**Data shown**.
__________
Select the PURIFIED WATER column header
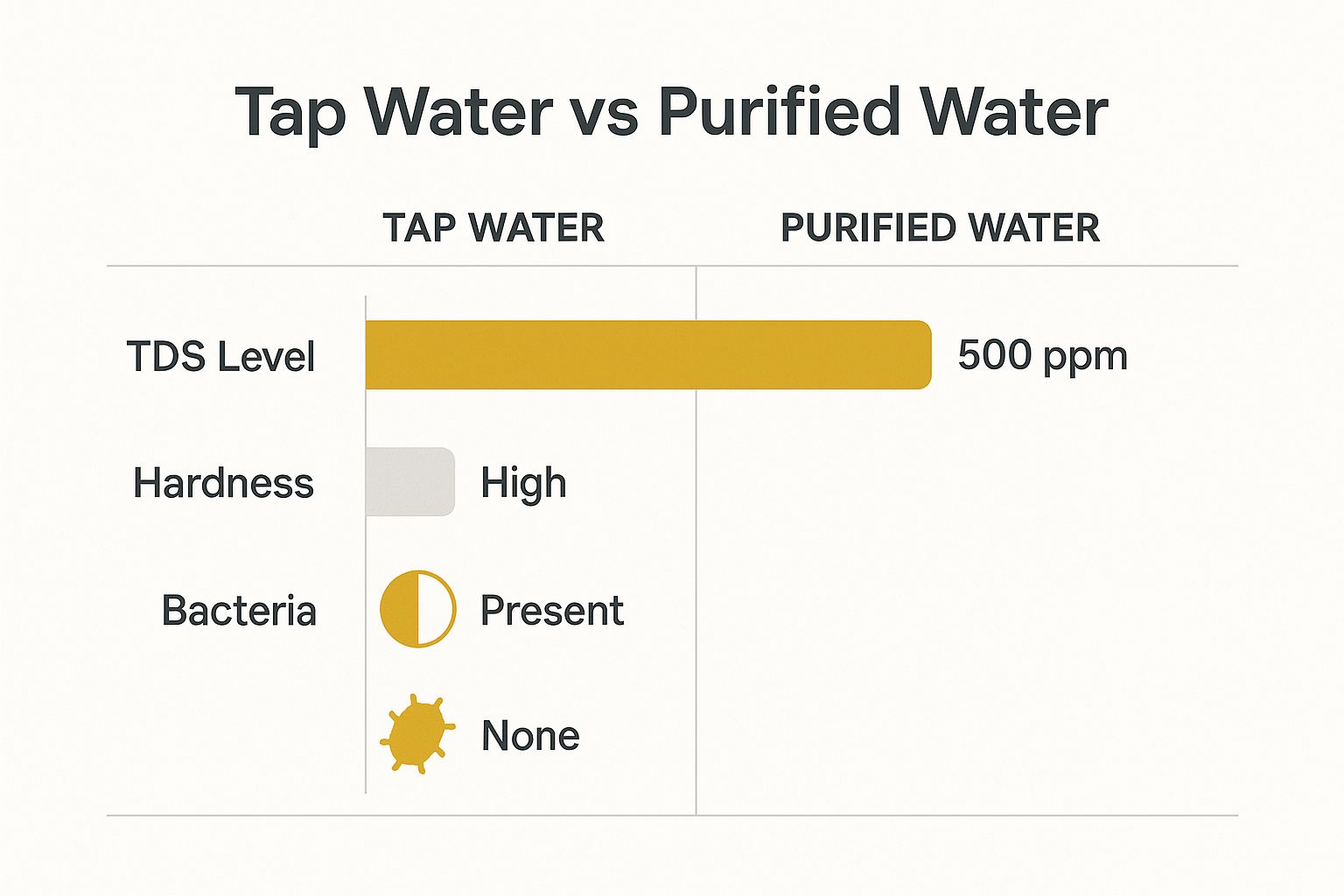 tap(940, 228)
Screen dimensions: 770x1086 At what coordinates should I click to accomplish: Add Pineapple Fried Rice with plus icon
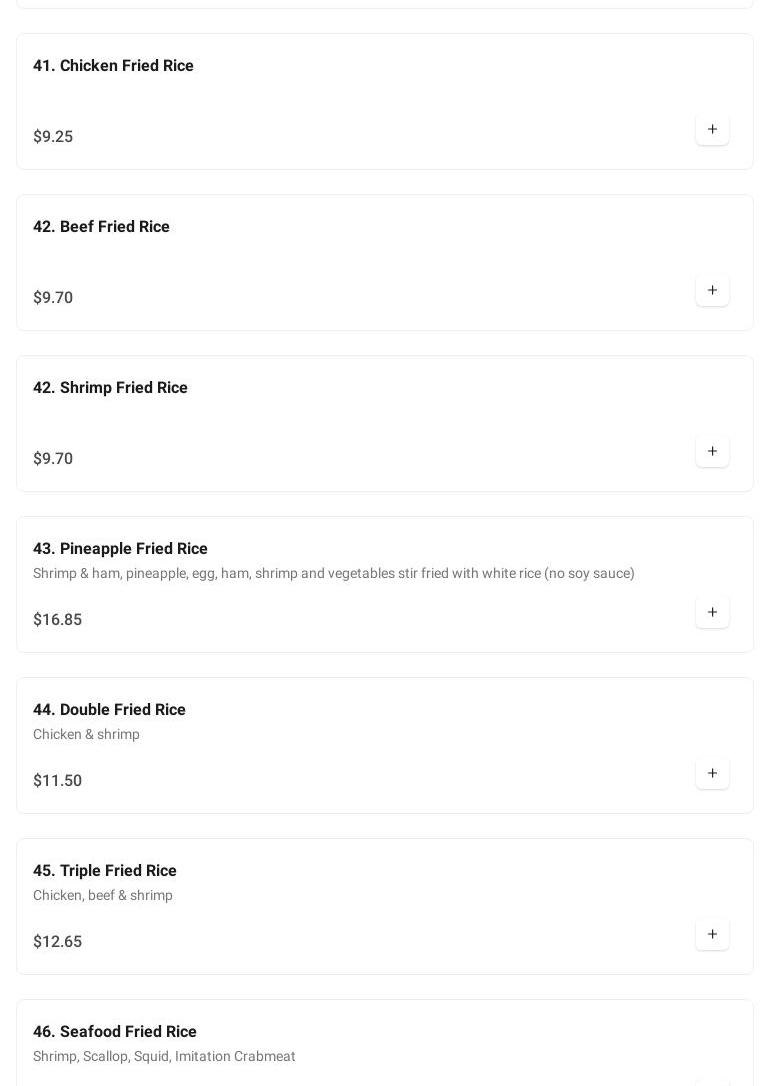coord(712,612)
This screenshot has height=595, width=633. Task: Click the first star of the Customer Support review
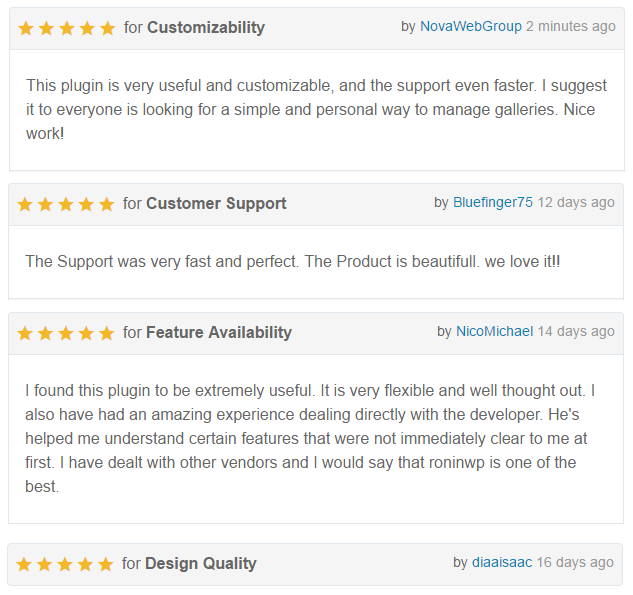pos(26,204)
__________
**Work to be completed**. Using the records above, retype everything exactly except the pictures.

**Exercise result**.
Select the PURIFIED WATER column header
 tap(940, 228)
Screen dimensions: 770x1086 At what coordinates should I click to accomplish: Add Pineapple Fried Rice with plus icon
coord(712,612)
This screenshot has height=595, width=633. Task: Click the first star of the Customer Support review
pos(26,204)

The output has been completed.